With "Defacing" the original index.html is replaced by a new page. The former page is not necessarily deleted but renamed to index.001. Non-commercial websites rarely fall victim to this attack, because the hackers intent to increase their reputation amongst their peers.

Another technique is called "Hijacking". With "Hijacking" another page containing malicious software and viruses is loaded in the background.
This often becomes obvious when a virus scanner shows a warning and requires user action. Due to the vast amount of dangerous viruses, prudence is essential. Trojan horses can turn your computer into a zombie and aid the botnet owners in future attacks.

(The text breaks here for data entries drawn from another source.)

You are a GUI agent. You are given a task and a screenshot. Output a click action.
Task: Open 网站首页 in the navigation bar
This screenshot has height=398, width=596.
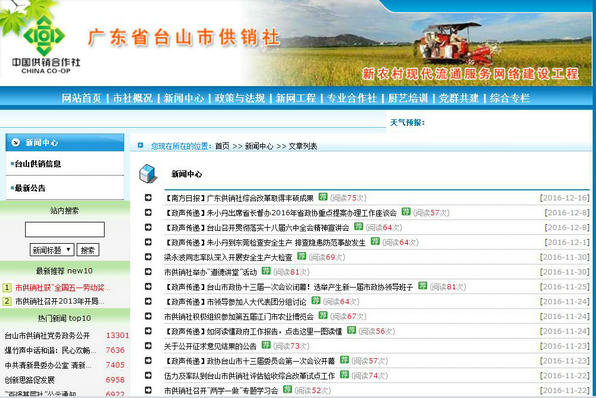[81, 98]
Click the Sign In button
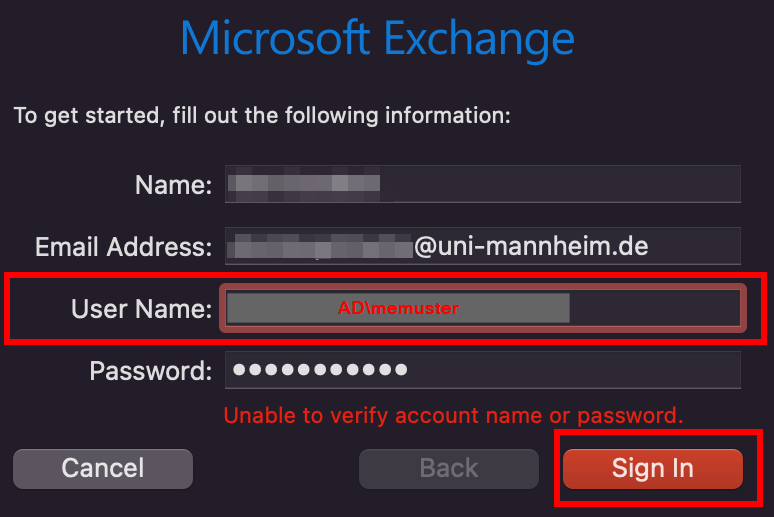 click(x=652, y=468)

"Hijacking" does not necessarily mean that your website is replaced by another website. More code is usually added to your index.html. This code loads the malicious software in an IFRAME in the background. The purpose of this alteration is to mass-distribute viruses/trojans/worms, hence the reason "Hijacking" is used primarily on privat websites, since gaining access to those requires a lot less effort than commercial websites.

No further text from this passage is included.